Rows from a dataset
[START]
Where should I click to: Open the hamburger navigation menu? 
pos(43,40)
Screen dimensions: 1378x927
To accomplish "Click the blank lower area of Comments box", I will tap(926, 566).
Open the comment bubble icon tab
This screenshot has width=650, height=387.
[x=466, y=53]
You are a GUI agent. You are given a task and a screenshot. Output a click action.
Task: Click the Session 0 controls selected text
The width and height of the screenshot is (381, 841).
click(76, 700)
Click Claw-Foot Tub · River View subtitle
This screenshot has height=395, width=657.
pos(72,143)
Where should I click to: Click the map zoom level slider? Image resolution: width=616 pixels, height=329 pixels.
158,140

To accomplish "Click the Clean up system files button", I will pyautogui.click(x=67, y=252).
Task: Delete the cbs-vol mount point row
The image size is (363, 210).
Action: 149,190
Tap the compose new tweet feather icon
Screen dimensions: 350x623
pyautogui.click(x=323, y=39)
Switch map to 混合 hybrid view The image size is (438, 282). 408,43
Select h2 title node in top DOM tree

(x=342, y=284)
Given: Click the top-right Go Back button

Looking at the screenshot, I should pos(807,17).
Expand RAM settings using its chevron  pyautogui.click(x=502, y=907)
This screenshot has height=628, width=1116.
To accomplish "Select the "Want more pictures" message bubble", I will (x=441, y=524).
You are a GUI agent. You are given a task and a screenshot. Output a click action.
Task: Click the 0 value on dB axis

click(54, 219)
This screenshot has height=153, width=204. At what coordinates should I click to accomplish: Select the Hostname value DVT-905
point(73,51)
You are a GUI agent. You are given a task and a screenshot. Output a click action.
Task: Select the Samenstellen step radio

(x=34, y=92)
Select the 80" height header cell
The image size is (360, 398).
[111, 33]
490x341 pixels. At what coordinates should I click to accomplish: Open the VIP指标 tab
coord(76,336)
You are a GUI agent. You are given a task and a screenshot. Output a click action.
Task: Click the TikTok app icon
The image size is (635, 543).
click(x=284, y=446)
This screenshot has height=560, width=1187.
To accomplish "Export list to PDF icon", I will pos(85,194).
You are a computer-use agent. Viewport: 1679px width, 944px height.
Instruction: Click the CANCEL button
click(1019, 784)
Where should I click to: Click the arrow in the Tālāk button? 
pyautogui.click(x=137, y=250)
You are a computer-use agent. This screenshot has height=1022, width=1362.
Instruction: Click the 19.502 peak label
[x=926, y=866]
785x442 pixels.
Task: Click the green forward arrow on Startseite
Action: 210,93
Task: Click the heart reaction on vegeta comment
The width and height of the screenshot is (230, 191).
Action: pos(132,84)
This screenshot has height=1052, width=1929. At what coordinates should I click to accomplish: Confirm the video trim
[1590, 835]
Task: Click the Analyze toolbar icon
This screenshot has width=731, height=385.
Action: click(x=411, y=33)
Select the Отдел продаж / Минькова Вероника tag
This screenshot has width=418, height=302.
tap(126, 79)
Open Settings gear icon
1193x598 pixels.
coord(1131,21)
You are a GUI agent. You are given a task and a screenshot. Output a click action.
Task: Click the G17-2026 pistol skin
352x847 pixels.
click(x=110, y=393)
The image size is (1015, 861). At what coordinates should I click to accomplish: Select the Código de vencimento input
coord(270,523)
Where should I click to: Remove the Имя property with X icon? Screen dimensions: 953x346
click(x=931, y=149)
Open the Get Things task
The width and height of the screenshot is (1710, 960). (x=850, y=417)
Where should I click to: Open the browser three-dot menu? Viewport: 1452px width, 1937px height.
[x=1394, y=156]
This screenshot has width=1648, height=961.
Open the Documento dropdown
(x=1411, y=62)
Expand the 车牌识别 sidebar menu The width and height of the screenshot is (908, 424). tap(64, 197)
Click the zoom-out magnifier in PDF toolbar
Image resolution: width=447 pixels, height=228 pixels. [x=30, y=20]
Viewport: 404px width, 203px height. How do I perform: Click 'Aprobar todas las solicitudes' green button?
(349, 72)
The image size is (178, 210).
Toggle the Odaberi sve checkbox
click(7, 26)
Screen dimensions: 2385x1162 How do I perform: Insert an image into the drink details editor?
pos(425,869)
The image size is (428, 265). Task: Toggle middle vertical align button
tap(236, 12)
[END]
Update all of the material by swapping "GUI agent" for "screen assistant" wherever it occurs, and keep everything else the same.

(THE REPLY):
Where should I click to: Open the hamburger navigation menu? 
pos(43,40)
Screen dimensions: 1378x927
To accomplish "Click the blank lower area of Comments box", I will tap(926, 566).
Open the comment bubble icon tab
This screenshot has width=650, height=387.
[x=466, y=53]
You are a screen assistant. You are given a task and a screenshot. Output a click action.
Task: Click the Session 0 controls selected text
The width and height of the screenshot is (381, 841).
click(76, 700)
Click Claw-Foot Tub · River View subtitle
This screenshot has height=395, width=657.
pos(72,143)
Where should I click to: Click the map zoom level slider? Image resolution: width=616 pixels, height=329 pixels.
158,140

To accomplish "Click the Clean up system files button", I will pyautogui.click(x=67, y=252).
Task: Delete the cbs-vol mount point row
The image size is (363, 210).
Action: 149,190
Tap the compose new tweet feather icon
Screen dimensions: 350x623
pyautogui.click(x=323, y=39)
Switch map to 混合 hybrid view The image size is (438, 282). 408,43
Select h2 title node in top DOM tree

(x=342, y=284)
Given: Click the top-right Go Back button

Looking at the screenshot, I should pos(807,17).
Expand RAM settings using its chevron  pyautogui.click(x=502, y=907)
This screenshot has height=628, width=1116.
To accomplish "Select the "Want more pictures" message bubble", I will (x=441, y=524).
You are a screen assistant. You are given a task and a screenshot. Output a click action.
Task: Click the 0 value on dB axis

click(54, 219)
This screenshot has height=153, width=204. At what coordinates should I click to accomplish: Select the Hostname value DVT-905
point(73,51)
You are a screen assistant. You are given a task and a screenshot. Output a click action.
Task: Select the Samenstellen step radio

(x=34, y=92)
Select the 80" height header cell
The image size is (360, 398).
[111, 33]
490x341 pixels. At what coordinates should I click to accomplish: Open the VIP指标 tab
coord(76,336)
You are a screen assistant. You are given a task and a screenshot. Output a click action.
Task: Click the TikTok app icon
The image size is (635, 543).
click(x=284, y=446)
This screenshot has height=560, width=1187.
To accomplish "Export list to PDF icon", I will pos(85,194).
You are a computer-use agent. Viewport: 1679px width, 944px height.
Instruction: Click the CANCEL button
click(1019, 784)
Where should I click to: Click the arrow in the Tālāk button? 
pyautogui.click(x=137, y=250)
You are a computer-use agent. This screenshot has height=1022, width=1362.
Instruction: Click the 19.502 peak label
[x=926, y=866]
785x442 pixels.
Task: Click the green forward arrow on Startseite
Action: 210,93
Task: Click the heart reaction on vegeta comment
The width and height of the screenshot is (230, 191).
Action: pos(132,84)
This screenshot has height=1052, width=1929. At what coordinates should I click to accomplish: Confirm the video trim
[1590, 835]
Task: Click the Analyze toolbar icon
This screenshot has width=731, height=385.
Action: click(x=411, y=33)
Select the Отдел продаж / Минькова Вероника tag
This screenshot has width=418, height=302.
tap(126, 79)
Open Settings gear icon
1193x598 pixels.
coord(1131,21)
You are a screen assistant. You are given a task and a screenshot. Output a click action.
Task: Click the G17-2026 pistol skin
352x847 pixels.
click(x=110, y=393)
The image size is (1015, 861). At what coordinates should I click to accomplish: Select the Código de vencimento input
coord(270,523)
Where should I click to: Remove the Имя property with X icon? Screen dimensions: 953x346
click(x=931, y=149)
Open the Get Things task
The width and height of the screenshot is (1710, 960). (x=850, y=417)
Where should I click to: Open the browser three-dot menu? Viewport: 1452px width, 1937px height.
[x=1394, y=156]
This screenshot has width=1648, height=961.
Open the Documento dropdown
(x=1411, y=62)
Expand the 车牌识别 sidebar menu The width and height of the screenshot is (908, 424). tap(64, 197)
Click the zoom-out magnifier in PDF toolbar
Image resolution: width=447 pixels, height=228 pixels. [x=30, y=20]
Viewport: 404px width, 203px height. How do I perform: Click 'Aprobar todas las solicitudes' green button?
(349, 72)
The image size is (178, 210).
Toggle the Odaberi sve checkbox
click(7, 26)
Screen dimensions: 2385x1162 How do I perform: Insert an image into the drink details editor?
pos(425,869)
The image size is (428, 265). Task: Toggle middle vertical align button
tap(236, 12)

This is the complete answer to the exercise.